# [Directions for this task]
Line count for the string "agent": state how many lines in the records below hold it, giving only the number.

Stored data entries:
•••

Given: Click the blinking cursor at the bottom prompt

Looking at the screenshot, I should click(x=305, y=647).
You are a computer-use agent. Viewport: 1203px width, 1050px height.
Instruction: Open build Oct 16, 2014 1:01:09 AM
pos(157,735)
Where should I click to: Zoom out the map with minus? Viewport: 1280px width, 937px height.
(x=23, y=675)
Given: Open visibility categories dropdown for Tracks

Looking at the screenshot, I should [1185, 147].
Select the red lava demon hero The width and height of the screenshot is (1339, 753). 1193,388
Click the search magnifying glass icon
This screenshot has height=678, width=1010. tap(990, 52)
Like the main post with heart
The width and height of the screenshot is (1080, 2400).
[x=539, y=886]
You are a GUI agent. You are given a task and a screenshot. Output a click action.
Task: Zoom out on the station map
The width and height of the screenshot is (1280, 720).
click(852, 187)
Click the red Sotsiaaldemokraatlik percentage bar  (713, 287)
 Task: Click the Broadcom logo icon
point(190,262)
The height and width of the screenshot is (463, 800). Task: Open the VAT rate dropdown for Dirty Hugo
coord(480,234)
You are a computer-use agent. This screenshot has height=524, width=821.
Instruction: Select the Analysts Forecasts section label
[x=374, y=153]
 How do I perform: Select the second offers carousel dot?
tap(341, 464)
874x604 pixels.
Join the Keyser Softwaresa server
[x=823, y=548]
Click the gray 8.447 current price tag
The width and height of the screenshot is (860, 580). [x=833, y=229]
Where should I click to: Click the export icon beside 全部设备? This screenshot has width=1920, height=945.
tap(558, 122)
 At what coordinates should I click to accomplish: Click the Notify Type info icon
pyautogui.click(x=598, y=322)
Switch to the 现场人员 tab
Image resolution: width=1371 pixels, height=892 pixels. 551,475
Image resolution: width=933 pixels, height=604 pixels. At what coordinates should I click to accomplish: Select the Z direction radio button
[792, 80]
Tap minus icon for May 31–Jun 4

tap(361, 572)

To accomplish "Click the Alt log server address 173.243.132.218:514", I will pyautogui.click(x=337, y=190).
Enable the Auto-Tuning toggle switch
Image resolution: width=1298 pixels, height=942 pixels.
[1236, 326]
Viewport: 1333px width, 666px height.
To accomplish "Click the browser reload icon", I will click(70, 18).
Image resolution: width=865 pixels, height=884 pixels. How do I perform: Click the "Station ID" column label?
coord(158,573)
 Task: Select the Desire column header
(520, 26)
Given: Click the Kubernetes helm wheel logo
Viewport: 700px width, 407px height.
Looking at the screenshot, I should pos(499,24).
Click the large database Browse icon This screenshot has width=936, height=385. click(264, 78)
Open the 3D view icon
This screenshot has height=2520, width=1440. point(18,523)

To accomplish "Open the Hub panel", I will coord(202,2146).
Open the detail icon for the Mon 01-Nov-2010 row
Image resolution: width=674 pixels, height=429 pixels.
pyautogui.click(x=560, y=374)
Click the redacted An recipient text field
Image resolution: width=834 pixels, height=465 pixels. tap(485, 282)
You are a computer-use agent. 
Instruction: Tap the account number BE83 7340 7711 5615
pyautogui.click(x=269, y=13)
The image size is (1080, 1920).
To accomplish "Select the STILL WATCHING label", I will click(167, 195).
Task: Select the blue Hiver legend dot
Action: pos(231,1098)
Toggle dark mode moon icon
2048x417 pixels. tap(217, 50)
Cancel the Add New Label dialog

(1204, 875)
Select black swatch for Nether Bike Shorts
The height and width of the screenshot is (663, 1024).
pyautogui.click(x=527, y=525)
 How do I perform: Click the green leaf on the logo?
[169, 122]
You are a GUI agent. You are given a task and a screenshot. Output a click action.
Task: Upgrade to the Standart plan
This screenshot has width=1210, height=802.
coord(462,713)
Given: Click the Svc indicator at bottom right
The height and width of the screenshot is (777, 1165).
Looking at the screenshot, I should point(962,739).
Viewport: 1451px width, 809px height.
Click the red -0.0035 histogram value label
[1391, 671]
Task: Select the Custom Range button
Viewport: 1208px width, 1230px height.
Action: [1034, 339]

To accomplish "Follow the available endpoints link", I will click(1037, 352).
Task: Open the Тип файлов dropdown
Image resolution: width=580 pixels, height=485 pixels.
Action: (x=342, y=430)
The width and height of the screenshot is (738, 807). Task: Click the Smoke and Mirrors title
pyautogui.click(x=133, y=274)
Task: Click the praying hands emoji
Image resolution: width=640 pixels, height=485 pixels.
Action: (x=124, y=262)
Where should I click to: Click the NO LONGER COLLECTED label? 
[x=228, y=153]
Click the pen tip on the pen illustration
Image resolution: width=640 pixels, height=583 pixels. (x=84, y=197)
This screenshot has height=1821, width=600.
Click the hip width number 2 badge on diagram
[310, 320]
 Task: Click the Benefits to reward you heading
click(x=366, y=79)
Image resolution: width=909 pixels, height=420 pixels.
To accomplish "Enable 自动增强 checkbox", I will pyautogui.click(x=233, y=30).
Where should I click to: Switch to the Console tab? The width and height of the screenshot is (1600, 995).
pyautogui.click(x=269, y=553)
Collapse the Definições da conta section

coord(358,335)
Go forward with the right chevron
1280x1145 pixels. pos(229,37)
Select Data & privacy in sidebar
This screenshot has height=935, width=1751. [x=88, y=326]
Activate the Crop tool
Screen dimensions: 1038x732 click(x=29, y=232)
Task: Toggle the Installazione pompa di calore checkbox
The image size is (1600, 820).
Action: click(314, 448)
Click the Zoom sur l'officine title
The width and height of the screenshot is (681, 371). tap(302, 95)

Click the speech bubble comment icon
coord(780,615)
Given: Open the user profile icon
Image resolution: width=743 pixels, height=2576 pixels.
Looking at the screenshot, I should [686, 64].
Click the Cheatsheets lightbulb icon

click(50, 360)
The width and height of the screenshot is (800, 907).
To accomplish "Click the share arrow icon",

•••

# [Answer below]
5